Cikal bakal sentral nilam di Aceh sepertinya segera terwujud. Hal itu
dapat dilihat dari penyediaan lahan seluas dua hektare sebagai lokasi
pembangunan ketel berkapasitas 300 kilogram di Kecamatan Woyla, Aceh
Barat. Ketel atau tempat penyulingan nilam itu dibangun untuk menunjang
program pemberdayaan nilam Aceh.
“Petani dapat memanfaatkan ketel sebagai lokasi pengelola bibit nilam
serta petani dapat panen dua kali dalam satu siklus, kemudian kita
bentuk koperasi untuk memutuskan mata rantai pemasaran,” tambah Indra.
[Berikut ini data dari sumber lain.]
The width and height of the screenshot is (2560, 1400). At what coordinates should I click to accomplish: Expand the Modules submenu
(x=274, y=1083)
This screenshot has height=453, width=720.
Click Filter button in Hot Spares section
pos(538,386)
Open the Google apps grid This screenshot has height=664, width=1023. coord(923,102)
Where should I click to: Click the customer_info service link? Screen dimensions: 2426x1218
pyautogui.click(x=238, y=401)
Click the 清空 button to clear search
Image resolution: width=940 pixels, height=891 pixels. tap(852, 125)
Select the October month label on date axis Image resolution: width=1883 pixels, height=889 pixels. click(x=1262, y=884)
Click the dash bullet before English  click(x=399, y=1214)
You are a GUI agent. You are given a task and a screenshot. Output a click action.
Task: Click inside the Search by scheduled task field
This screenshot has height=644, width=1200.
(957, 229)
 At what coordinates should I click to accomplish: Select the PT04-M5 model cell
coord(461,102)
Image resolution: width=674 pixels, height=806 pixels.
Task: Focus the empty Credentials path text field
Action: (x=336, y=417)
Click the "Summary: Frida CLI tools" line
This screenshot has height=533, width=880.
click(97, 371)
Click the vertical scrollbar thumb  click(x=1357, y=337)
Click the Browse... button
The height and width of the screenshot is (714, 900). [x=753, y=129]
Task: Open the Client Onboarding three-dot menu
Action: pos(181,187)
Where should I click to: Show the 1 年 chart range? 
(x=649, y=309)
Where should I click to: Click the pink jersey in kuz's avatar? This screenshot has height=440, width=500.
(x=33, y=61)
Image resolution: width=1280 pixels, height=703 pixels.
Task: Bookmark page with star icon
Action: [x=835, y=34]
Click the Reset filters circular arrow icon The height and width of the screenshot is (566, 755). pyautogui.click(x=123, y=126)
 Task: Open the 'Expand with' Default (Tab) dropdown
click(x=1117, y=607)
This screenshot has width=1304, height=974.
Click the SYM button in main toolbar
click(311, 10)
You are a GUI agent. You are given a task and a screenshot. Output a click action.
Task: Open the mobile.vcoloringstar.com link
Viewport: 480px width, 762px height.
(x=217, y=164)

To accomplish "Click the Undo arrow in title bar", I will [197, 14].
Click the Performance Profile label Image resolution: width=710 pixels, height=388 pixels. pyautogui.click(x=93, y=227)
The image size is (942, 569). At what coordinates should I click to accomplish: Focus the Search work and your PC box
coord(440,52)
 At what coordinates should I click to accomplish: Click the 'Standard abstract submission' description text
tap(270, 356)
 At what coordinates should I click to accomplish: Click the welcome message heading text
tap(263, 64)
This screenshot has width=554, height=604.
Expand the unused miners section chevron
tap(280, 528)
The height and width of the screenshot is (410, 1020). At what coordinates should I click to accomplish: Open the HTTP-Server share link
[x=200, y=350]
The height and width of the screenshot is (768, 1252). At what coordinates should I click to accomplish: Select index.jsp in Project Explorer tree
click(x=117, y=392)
Sampai saat ini Aceh, terutama Aceh barat, Aceh Selatan dan Gayo
Lues, masih menjadi sentra nilam terluas di Indonesia. Disusul Sumatra
Utara (Nias, Tapanuli Selatan), Sumatra Barat, Bengkulu, Lampung, Jawa
Tengah (Banyumas, Banjarnegara), dan Jawa Timur (Tulungagung). Umumnya,
masih didominasi perkebunan rakyat berskala kecil.
Hak Intelektual
Setelah berhasil memperjuangkan hak paten/intelektual terhadap Kopi
Gayo yang telah sekian lama dipegang Belanda ke menkumham RI dan Tari
Saman sebagai warisan dunia nonbenda atas bantuan UNESCO dan kementerian
terkait. Kini Wakil Gubernur Muhammad Nazar akan memperjuangkan hak
paten atas minyak nilam Aceh.
Menurut Nazar, Pemerintah Aceh sedang berupaya untuk mematenkan nilam
Aceh itu. Langkah tersebut, kata wagub, sebagai upaya melindungi
kekayaan indikasi geografis hasil pertanian Aceh. “Kalau ini berhasil,
merupakan yang kedua dilakukan Aceh setelah Kopi Arabica Gayo,” sebut
Nazar.
Dalam memperjuangkan hak paten produk nilam, kata Nazar, Pemerintah
Aceh bekerjasama dengan Multi Donor Fund (MDF), World Bank, Caritas,
Kemenkumham RI dan pihak-pihak terkait.
Menurut Nazar, soal nilam Aceh, bukan sekedar diperjuangkan memiliki
hak paten, namun juga bermaksud mendorong spirit produktifitas para
petani serta dunia usaha nilam di Aceh dan pengedalian hulu-hilir hingga
pasar. “Yang terpenting Forum Perlindungan Nilam Aceh sudah terbentuk,
dengan ini kita berharap, salah satunya harga nilam di tingkat petani
tidak dipermainkan,” tekan Wagub.
Selain itu, Nazar menginginkan masyarakat Aceh mau berfikir dan
memiliki mental industrial. Sehingga warga Aceh akan menghargai
produktifitas, kualitas, cita rasa atau taste, pelayanan, kedisiplinan,
kepercayaan dan tanggung jawab dalam kegiatan ekonomi. “Jangan sampai
lahan luas tetapi hasilnya sedikit, kualitas rendah, produksi tidak
berkelanjutan dan akhirnya uang daerah bakal sia-sia,” pungkasnya.